The long-awaited findings of a public inquiry into the fatal police shooting of an unarmed man during a foiled prison break are due to be published on Tuesday.
Father-of-two Jermaine Baker, 28, died when he was shot by a Met marksman known only as W80 near Wood Green Crown Court on December 11 2015.
He was one of three men waiting in a stolen Audi A6 to try to break inmate Izzet Eren, a member of notoriously violent gang the Tottenham Boys, out of a prison van.
Mr Baker’s mother, Margaret Smith, told the public inquiry into his death that the value of her son’s life had been forgotten by police officers involved in the operation.
During evidence hearings last summer, she said her son had been written off by teachers at school and later struggled to find work after serving a prison sentence.
She said: “This could happen to anyone.

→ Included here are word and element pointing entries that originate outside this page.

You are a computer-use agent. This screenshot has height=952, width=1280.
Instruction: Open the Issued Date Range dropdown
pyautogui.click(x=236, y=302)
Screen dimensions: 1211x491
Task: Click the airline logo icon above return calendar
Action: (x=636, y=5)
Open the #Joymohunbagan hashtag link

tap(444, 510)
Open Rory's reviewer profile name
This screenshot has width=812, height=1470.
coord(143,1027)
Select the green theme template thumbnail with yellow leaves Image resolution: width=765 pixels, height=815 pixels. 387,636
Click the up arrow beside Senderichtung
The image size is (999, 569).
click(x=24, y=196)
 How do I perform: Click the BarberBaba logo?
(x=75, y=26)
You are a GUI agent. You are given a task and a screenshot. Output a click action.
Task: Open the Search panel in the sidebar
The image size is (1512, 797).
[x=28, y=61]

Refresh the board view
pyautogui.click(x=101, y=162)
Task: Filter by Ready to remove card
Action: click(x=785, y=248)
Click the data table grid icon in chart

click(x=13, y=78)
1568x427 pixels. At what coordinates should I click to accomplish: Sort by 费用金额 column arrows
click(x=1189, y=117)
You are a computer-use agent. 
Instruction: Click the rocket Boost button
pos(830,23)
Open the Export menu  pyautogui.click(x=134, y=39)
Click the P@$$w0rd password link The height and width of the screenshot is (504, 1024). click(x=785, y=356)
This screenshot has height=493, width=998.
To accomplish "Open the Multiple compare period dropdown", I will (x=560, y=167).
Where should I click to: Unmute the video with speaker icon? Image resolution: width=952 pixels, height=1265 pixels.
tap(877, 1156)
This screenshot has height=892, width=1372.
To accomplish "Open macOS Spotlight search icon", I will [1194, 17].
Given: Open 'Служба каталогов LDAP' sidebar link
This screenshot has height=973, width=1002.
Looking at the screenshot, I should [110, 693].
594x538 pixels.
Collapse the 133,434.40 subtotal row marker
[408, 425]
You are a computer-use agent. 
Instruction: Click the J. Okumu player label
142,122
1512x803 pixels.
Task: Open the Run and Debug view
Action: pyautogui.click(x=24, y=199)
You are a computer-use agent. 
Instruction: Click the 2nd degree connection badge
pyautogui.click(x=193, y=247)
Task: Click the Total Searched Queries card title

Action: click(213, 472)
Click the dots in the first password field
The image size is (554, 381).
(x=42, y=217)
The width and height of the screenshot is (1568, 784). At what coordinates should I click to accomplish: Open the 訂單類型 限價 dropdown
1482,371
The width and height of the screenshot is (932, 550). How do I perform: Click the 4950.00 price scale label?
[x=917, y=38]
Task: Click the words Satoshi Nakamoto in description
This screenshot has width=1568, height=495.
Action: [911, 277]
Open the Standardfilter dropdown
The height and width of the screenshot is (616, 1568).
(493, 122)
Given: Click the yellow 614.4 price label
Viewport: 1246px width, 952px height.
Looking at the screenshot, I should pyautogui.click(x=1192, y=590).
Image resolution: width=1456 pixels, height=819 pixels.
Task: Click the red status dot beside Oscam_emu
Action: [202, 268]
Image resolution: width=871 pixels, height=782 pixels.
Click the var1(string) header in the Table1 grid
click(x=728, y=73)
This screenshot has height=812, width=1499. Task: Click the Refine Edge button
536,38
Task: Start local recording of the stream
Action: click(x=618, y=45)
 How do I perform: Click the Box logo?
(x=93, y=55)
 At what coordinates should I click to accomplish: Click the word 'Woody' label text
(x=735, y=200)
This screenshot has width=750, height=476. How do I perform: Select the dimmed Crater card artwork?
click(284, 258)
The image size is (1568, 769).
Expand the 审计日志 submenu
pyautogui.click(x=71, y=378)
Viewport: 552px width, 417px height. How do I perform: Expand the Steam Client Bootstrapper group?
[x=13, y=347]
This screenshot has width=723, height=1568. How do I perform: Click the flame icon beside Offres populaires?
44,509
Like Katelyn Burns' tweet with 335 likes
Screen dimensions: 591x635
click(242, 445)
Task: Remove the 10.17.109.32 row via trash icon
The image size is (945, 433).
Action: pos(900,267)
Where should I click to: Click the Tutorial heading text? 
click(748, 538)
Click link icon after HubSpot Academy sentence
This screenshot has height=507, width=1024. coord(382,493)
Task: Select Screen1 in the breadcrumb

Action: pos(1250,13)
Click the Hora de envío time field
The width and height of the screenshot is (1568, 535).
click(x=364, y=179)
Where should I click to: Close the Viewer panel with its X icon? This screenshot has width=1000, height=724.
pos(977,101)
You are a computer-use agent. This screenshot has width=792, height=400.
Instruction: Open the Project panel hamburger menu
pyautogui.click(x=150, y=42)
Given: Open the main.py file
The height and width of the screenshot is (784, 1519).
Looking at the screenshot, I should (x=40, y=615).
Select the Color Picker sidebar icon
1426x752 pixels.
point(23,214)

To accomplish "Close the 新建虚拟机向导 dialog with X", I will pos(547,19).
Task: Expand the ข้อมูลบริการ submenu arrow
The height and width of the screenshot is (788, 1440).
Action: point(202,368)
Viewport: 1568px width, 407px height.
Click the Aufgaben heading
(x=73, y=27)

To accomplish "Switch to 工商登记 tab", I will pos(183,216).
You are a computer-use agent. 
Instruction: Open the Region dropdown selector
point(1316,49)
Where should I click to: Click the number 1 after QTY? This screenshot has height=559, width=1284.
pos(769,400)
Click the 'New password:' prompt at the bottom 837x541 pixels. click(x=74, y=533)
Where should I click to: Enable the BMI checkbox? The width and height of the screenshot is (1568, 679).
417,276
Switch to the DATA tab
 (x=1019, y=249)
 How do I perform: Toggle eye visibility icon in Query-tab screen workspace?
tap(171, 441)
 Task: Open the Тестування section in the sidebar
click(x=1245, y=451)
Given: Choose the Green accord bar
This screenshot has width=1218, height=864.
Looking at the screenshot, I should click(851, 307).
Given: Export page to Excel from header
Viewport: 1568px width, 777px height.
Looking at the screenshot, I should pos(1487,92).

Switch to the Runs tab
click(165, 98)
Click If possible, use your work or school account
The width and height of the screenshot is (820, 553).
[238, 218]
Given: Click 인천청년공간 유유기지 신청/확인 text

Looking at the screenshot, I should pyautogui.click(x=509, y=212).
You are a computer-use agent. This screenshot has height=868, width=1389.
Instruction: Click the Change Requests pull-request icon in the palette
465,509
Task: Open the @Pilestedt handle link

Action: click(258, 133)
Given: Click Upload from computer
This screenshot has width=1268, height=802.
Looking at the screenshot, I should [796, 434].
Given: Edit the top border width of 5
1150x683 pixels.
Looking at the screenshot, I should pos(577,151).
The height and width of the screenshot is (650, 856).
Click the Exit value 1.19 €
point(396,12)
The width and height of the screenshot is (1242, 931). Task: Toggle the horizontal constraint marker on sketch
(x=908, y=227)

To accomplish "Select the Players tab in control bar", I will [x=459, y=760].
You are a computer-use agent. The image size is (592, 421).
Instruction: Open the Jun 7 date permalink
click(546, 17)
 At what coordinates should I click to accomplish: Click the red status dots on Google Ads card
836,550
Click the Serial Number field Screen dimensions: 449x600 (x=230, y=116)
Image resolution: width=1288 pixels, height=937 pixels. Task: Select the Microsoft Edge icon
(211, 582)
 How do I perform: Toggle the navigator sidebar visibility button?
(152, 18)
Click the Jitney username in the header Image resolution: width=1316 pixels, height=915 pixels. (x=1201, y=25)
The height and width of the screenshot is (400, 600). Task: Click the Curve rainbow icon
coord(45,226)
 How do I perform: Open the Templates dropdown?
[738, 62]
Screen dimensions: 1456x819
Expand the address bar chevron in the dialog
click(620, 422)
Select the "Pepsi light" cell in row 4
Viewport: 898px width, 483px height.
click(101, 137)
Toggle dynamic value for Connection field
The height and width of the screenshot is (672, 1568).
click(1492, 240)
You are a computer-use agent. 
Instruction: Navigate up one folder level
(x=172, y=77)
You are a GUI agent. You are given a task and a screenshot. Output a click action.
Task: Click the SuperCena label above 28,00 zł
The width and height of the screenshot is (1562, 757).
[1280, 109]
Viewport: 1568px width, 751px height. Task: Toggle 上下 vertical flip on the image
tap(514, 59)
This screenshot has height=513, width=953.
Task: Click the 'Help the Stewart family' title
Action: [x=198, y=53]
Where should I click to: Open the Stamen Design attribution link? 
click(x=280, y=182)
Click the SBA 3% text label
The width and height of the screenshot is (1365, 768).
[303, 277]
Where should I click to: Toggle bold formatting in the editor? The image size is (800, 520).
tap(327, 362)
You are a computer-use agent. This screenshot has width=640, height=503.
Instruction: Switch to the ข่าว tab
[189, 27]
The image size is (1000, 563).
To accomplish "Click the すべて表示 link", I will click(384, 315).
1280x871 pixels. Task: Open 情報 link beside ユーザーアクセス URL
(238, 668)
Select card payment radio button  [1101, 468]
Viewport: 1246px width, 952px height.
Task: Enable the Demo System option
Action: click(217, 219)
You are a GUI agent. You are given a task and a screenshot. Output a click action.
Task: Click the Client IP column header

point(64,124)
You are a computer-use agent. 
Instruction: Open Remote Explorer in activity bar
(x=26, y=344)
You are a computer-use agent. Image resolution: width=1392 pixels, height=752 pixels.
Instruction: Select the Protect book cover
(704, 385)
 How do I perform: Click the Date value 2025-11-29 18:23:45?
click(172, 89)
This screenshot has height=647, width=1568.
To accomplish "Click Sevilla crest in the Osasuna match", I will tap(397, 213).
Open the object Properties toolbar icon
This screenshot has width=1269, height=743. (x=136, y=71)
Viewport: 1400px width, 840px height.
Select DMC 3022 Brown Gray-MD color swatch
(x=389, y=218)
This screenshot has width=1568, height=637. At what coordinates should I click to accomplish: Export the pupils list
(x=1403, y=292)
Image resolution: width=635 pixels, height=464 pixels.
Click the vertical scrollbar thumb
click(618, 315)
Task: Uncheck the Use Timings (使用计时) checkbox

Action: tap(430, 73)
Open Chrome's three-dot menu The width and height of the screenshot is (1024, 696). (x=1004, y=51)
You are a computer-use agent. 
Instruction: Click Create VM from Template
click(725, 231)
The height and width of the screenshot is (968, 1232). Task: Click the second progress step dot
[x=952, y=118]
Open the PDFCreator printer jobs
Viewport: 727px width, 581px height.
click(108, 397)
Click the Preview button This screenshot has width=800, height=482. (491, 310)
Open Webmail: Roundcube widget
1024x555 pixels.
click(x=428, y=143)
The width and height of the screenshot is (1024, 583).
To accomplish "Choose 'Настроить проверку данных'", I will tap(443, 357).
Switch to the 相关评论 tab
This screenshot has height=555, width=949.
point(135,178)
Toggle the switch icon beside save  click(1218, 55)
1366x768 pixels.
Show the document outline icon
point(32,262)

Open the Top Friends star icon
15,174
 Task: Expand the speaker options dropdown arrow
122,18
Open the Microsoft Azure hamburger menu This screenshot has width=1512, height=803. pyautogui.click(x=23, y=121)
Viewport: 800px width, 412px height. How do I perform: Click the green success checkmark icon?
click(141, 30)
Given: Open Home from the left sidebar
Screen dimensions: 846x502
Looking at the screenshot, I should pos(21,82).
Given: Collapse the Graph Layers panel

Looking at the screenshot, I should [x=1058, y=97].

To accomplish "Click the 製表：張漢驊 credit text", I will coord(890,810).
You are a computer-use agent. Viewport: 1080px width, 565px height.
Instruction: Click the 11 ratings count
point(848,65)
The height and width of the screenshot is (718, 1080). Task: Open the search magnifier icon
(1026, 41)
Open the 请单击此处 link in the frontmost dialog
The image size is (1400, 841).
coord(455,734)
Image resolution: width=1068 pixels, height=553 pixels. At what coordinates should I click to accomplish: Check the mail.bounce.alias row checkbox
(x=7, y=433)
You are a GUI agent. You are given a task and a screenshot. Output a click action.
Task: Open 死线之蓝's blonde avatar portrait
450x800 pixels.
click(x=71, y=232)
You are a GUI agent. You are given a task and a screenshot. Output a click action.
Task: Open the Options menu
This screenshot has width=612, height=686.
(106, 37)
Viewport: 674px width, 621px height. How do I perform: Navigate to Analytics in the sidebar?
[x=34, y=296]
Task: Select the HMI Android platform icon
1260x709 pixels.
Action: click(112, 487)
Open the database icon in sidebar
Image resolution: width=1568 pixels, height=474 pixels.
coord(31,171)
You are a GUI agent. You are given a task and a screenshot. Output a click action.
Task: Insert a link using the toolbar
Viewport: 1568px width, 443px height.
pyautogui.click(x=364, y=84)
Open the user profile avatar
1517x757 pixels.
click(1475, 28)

Jermaine’s life was exceptional and unusual in the way that it ended, but the story of being written off as a child could be told by so many black boys and young men.”
The inquiry heard that Mr Baker may have been asleep at the time he was shot, and may have misunderstood contradictory instructions shouted by armed officers who challenged the men in the Audi.
A police bug in the car captured a wall of noise with some officers telling the group to raise their hands, while W80 said he had instructed Mr Baker to put his hands on the dashboard.
No live firearm was found in the car in which Mr Baker was a front seat passenger, but a replica Uzi was discovered in the back of the car.
Officers had intelligence that the group had been unable to obtain a real gun, but this information was not passed on to the firearms team who confronted the men.
W80 told the inquiry he was convinced that they would be armed and would fight their way out rather than surrender when challenged by armed police.
The terms of reference for the inquiry, chaired by judge Clement Goldstone QC, covered the planning of the armed operation, what information was available to those involved, how the operation was led and what the officers did on the ground, an what happened in the aftermath of the shooting.
The CPS decided not to bring criminal charges against W80 in 2017, and the officer is involved in a legal battle over whether he should face misconduct proceedings.